Tailoring Mentorship: Dr. Rachelle Hole, the First Winner of the UBC Okanagan Graduate Mentorship Award, Explains Her Approach to Student Mentorship

We are excited to announce that Dr. Rachelle Hole from the School of Social Work in the Faculty of Health and Social Development is the first winner of the UBC Okanagan Graduate Mentorship Award. The UBCO Graduate Mentorship Award recognizes faculty members with a record of excellent mentorship of graduate students under their supervision.

Outstanding mentors are those who:

    • Inspire, guide, and challenge graduate students to achieve excellence and integrity in research and scholarship;
    • Provide a supportive environment that stimulates intellectual curiosity, creativity, debate, engagement and dialogue, and progression toward timely completion;
    • Encourage graduate students to pursue opportunities to share and disseminate their research and scholarly activities within the research community and beyond academia;
  • Support graduate students in ways that are tailored to their individual learning styles, needs, and career/future aspirations;
  • Support graduate students in developing their academic and professional competencies to enable transitioning beyond graduate studies.

Dr. Hole exceeds in all of these areas.

Rewrite the Rules Workshop – a partnership between Third Space, the BC’s Office of the Human Rights Commissioner, and the Canadian Institute for Inclusion and Citizenship held on April 3, 2023. The panel consisted of Michelle Hewitt, Bree Sproule, Nadia Galvan-Hernandez, and Spring Hawes.

Dr. Hole is the co-director of the Canadian Institute for Inclusion and Citizenship (CIIC), the leader of the Social Inclusion and Equity Research Cluster, a member of the Institute for Community Engaged Research (ICER), and an associated health researcher of the Collaborative RESearch Team to study issues in Bipolar Disorder (CREST.BD). She has over 19 years of experience mentoring students and has consistently created rich, rigorous, and transformative mentorship opportunities for graduate students across various programs and faculties.

Dr. Hole is known for closely collaborating with her graduate students on her own research projects and providing them with opportunities to facilitate workshops and performances, craft policy reports, present at conferences and to communities, support accessibility programming, and participate fully in the research process from data collection to publication. Many graduate students are also provided with unique opportunities to participate in community-engaged research. Dr. Hole has also supported her students through grant and award writing and through presentation competitions such as the Three Minute Thesis Competition. Furthermore, Dr. Hole has connected graduate students with her many community partners, which has furthered their research and career opportunities.

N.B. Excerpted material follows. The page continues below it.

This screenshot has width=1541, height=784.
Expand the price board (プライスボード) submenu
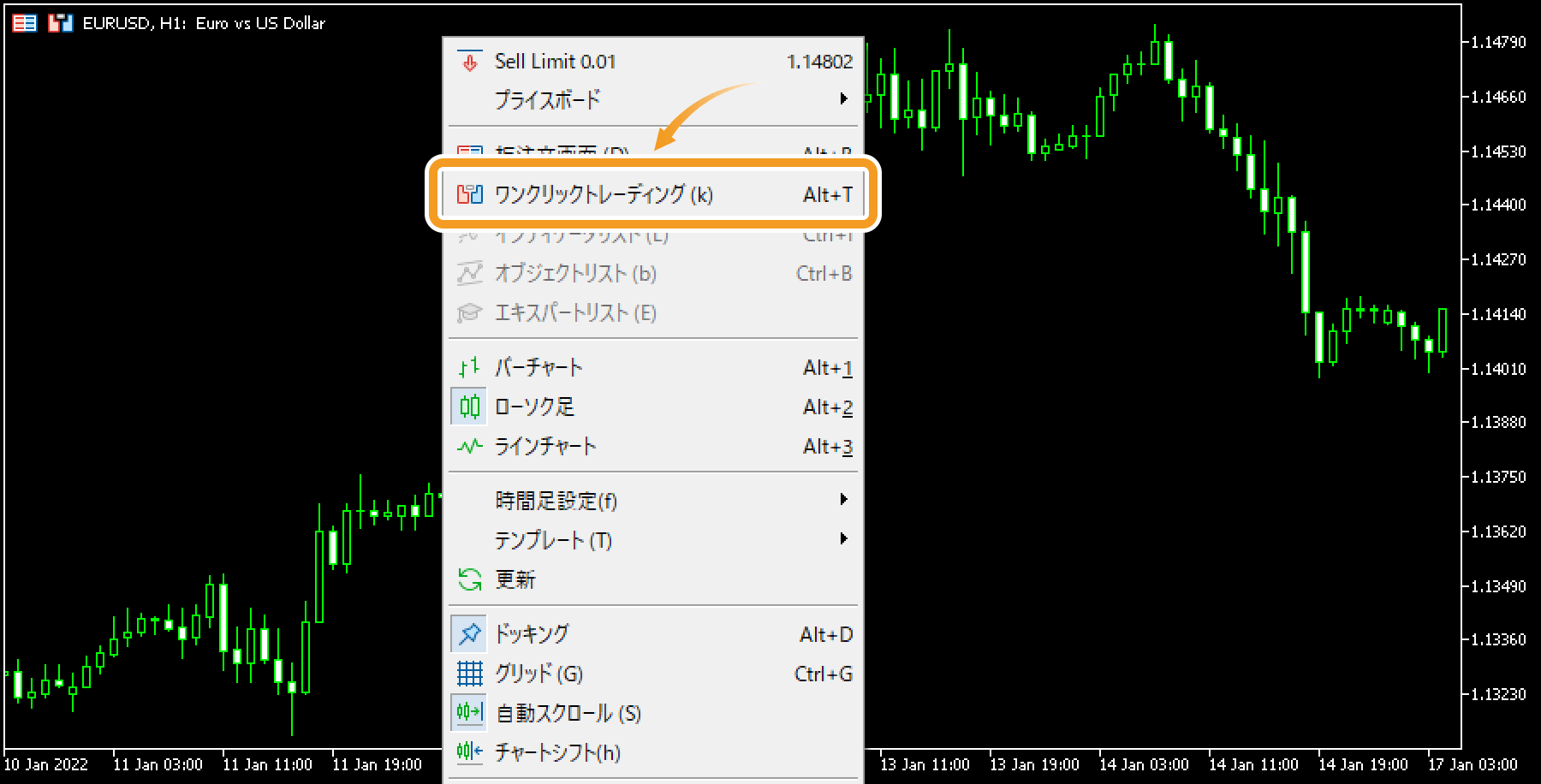tap(843, 99)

Family Voice Project Team Meeting. Pictured: Dr. Rheanna Robinson, Laura Hockman, Enya Duffield, Dr. Rachelle Hole, and Sue Sterling-Bur.

While mentoring, Dr. Hole considers the unique needs, goals, and lived experiences of each of her students, and tailors her mentorship to support each student. This specific approach is evident through the diverse career paths that Dr. Hole’s graduate students have taken after completing their master’s and doctoral degrees. While some students have moved into private clinical practice, the non-profit sector, or are teaching and working in Universities or Government, many are also active in advocacy efforts for accessibility, health and wellbeing—taking the knowledge learned during their time with Dr. Hole and applying it to improve the world they live in.

Dr. Hole shares more about her approach to graduate mentorship:

My approach to graduate mentorship is grounded in critical disability studies and disability justice, centring access, interdependence, and collective care. I understand mentorship as a relational practice that attends to the structural barriers experienced by disabled, Indigenous, racialized, 2SLGBTQ+, first-generation, and otherwise marginalized graduate students within academic institutions. I work to address these barriers through accessible supervision practices, flexible timelines, transparent expectations, and sustained advocacy to support students’ access and accommodation needs, enabling students to pursue rigorous scholarship while progressing toward degree completion.

I inspire, guide, and challenge graduate students by fostering high expectations for research excellence and integrity, while providing structured and individualized support across all stages of the research process. I emphasize ethical, community-accountable research practices and support students to engage critically with their research topics, strengthening both the quality and integrity of their scholarship. My mentorship is intentionally tailored to individual learning styles, access needs, and career aspirations. I work with students to identify their professional goals—whether academic, community-based, policy-focused, or other—and adapt supervisory approaches accordingly. This includes supporting diverse research timelines, mentoring students with disabilities and students with caregiving responsibilities, and providing guidance that affirms multiple pathways to success.

I also prioritize the development of academic and professional competencies that enable successful transitions beyond graduate studies. This includes mentorship in grant writing, teaching, project management, and career preparation across a diversity of sectors.

Many students continue to collaborate with me beyond degree completion, reflecting sustained mentorship relationships and long-term professional development. My approach to graduate mentorship builds on a long-standing record of supervising and mentoring graduate students, demonstrating continuity and commitment to inclusive, high-impact graduate education.

Thank you, Dr. Hole, for the exceptional contributions that you have made to graduate student mentorship at UBC Okanagan!